# Instructions to follow
Set down the data that follows, exactly and completely.

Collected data
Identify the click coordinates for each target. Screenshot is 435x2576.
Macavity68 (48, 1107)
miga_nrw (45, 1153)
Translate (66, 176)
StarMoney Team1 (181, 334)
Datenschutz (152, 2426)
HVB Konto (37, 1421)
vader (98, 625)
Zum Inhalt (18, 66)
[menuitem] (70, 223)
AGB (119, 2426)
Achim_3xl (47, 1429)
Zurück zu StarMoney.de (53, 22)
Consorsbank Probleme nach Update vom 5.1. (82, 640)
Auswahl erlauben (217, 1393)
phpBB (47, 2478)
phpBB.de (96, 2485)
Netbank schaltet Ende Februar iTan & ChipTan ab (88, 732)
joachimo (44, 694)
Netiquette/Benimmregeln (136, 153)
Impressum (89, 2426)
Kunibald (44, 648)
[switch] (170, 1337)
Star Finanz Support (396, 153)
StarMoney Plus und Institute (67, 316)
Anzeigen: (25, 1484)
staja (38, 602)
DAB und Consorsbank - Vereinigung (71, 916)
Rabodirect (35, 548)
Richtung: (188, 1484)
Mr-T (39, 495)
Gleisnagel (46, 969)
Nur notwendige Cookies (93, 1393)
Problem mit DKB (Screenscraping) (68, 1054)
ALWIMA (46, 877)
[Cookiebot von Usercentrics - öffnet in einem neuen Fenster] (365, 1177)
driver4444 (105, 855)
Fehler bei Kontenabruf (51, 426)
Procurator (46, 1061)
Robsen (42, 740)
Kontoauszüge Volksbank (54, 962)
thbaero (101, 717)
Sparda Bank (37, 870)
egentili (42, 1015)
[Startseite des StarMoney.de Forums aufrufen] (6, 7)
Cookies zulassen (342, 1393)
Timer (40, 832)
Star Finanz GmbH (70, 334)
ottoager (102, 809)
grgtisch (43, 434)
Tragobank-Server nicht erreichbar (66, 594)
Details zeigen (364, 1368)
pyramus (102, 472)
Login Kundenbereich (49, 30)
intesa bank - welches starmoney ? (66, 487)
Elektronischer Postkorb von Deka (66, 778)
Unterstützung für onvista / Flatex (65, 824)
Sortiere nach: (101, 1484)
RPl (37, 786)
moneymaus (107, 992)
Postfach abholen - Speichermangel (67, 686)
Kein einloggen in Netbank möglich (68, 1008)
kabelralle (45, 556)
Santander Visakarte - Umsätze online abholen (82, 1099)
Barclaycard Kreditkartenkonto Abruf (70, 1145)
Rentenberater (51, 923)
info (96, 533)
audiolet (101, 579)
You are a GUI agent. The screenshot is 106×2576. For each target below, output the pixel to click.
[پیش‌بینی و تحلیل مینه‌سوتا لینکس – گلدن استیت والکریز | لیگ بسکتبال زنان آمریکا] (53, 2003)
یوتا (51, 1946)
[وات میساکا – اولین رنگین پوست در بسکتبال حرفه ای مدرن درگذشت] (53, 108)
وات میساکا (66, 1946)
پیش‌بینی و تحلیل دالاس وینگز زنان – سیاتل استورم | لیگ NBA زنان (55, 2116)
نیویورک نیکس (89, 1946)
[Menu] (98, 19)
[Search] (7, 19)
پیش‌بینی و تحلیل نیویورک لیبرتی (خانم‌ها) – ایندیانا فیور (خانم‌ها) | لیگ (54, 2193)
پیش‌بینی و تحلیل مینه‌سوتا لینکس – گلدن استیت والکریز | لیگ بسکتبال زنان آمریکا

# Answer space
Identify the click coordinates for each target. Screenshot is 435x2576.
Macavity68 (48, 1107)
miga_nrw (45, 1153)
Translate (66, 176)
StarMoney Team1 (181, 334)
Datenschutz (152, 2426)
HVB Konto (37, 1421)
vader (98, 625)
Zum Inhalt (18, 66)
[menuitem] (70, 223)
AGB (119, 2426)
Achim_3xl (47, 1429)
Zurück zu StarMoney.de (53, 22)
Consorsbank Probleme nach Update vom 5.1. (82, 640)
Auswahl erlauben (217, 1393)
phpBB (47, 2478)
phpBB.de (96, 2485)
Netbank schaltet Ende Februar iTan & ChipTan ab (88, 732)
joachimo (44, 694)
Netiquette/Benimmregeln (136, 153)
Impressum (89, 2426)
Kunibald (44, 648)
[switch] (170, 1337)
Star Finanz Support (396, 153)
StarMoney Plus und Institute (67, 316)
Anzeigen: (25, 1484)
staja (38, 602)
DAB und Consorsbank - Vereinigung (71, 916)
Rabodirect (35, 548)
Richtung: (188, 1484)
Mr-T (39, 495)
Gleisnagel (46, 969)
Nur notwendige Cookies (93, 1393)
Problem mit DKB (Screenscraping) (68, 1054)
ALWIMA (46, 877)
[Cookiebot von Usercentrics - öffnet in einem neuen Fenster] (365, 1177)
driver4444 (105, 855)
Fehler bei Kontenabruf (51, 426)
Procurator (46, 1061)
Robsen (42, 740)
Kontoauszüge Volksbank (54, 962)
thbaero (101, 717)
Sparda Bank (37, 870)
egentili (42, 1015)
[Startseite des StarMoney.de Forums aufrufen] (6, 7)
Cookies zulassen (342, 1393)
Timer (40, 832)
Star Finanz GmbH (70, 334)
ottoager (102, 809)
grgtisch (43, 434)
Tragobank-Server nicht erreichbar (66, 594)
Details zeigen (364, 1368)
pyramus (102, 472)
Login Kundenbereich (49, 30)
intesa bank - welches starmoney ? (66, 487)
Elektronischer Postkorb von Deka (66, 778)
Unterstützung für onvista / Flatex (65, 824)
Sortiere nach: (101, 1484)
RPl (37, 786)
moneymaus (107, 992)
Postfach abholen - Speichermangel (67, 686)
Kein einloggen in Netbank möglich (68, 1008)
kabelralle (45, 556)
Santander Visakarte - Umsätze online abholen (82, 1099)
Barclaycard Kreditkartenkonto Abruf (70, 1145)
Rentenberater (51, 923)
info (96, 533)
audiolet (101, 579)
You are a GUI agent. The screenshot is 106×2576. For each target below, output the pixel to click.
[پیش‌بینی و تحلیل مینه‌سوتا لینکس – گلدن استیت والکریز | لیگ بسکتبال زنان آمریکا] (53, 2003)
یوتا (51, 1946)
[وات میساکا – اولین رنگین پوست در بسکتبال حرفه ای مدرن درگذشت] (53, 108)
وات میساکا (66, 1946)
پیش‌بینی و تحلیل دالاس وینگز زنان – سیاتل استورم | لیگ NBA زنان (55, 2116)
نیویورک نیکس (89, 1946)
[Menu] (98, 19)
[Search] (7, 19)
پیش‌بینی و تحلیل نیویورک لیبرتی (خانم‌ها) – ایندیانا فیور (خانم‌ها) | لیگ (54, 2193)
پیش‌بینی و تحلیل مینه‌سوتا لینکس – گلدن استیت والکریز | لیگ بسکتبال زنان آمریکا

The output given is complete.